▶ [WHAT IS ASKED]: Number each line of the items below, from the first line of the items through the line with "[x=320, y=223]", as a list, skipping blank lines and leaving out the pictures.
───── TASK INPUT ─────
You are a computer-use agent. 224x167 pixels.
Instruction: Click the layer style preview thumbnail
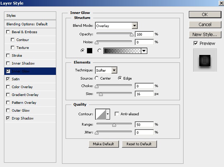pos(205,61)
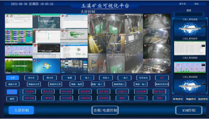Select the 全屏 full-screen layout
The width and height of the screenshot is (209, 119).
(x=13, y=78)
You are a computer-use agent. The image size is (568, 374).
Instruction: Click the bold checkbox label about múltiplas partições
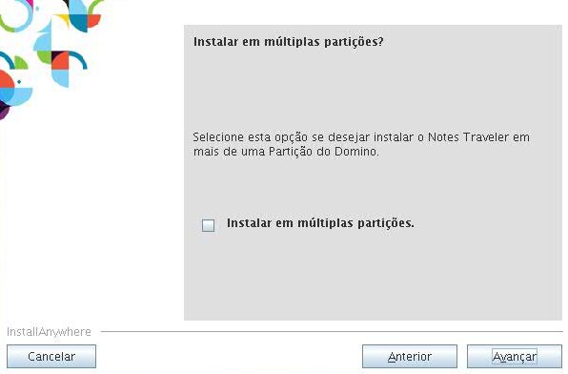[x=320, y=223]
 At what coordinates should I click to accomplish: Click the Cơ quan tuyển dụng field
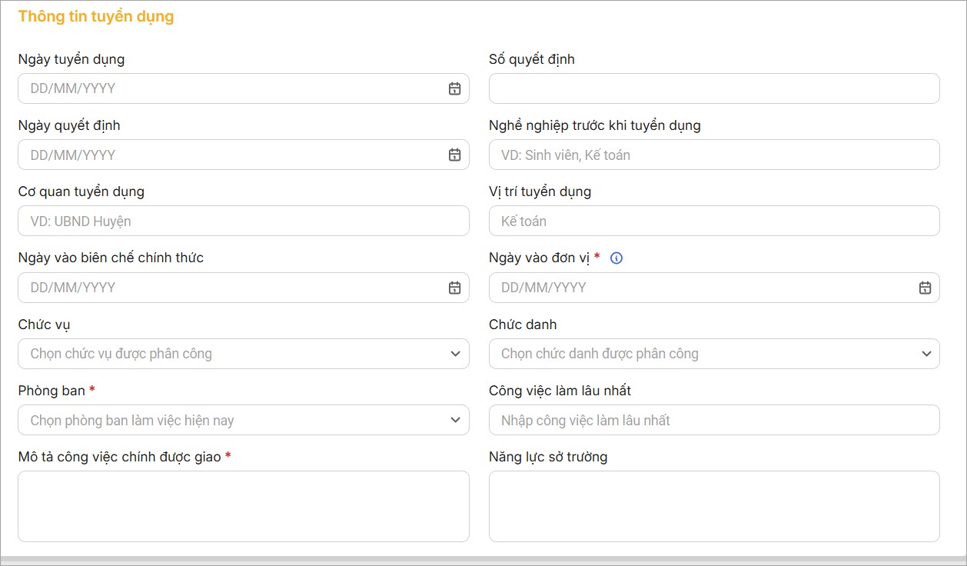[x=243, y=221]
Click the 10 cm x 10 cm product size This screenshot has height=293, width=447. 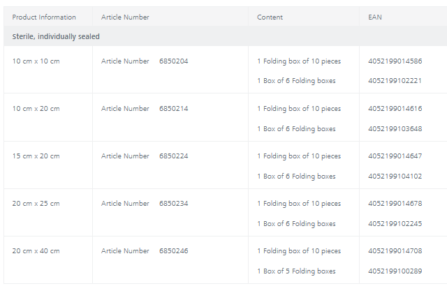[x=36, y=61]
─────
▶ [WRITTEN SOLUTION]:
1. You are a computer-use agent. 224x167 pixels.
2. Instruction: Click the layer style preview thumbnail
3. pos(205,61)
4. Select the 全屏 full-screen layout
5. The width and height of the screenshot is (209, 119).
6. (x=13, y=78)
7. You are a computer-use agent. The image size is (568, 374).
8. Instruction: Click the bold checkbox label about múltiplas partições
9. [x=320, y=223]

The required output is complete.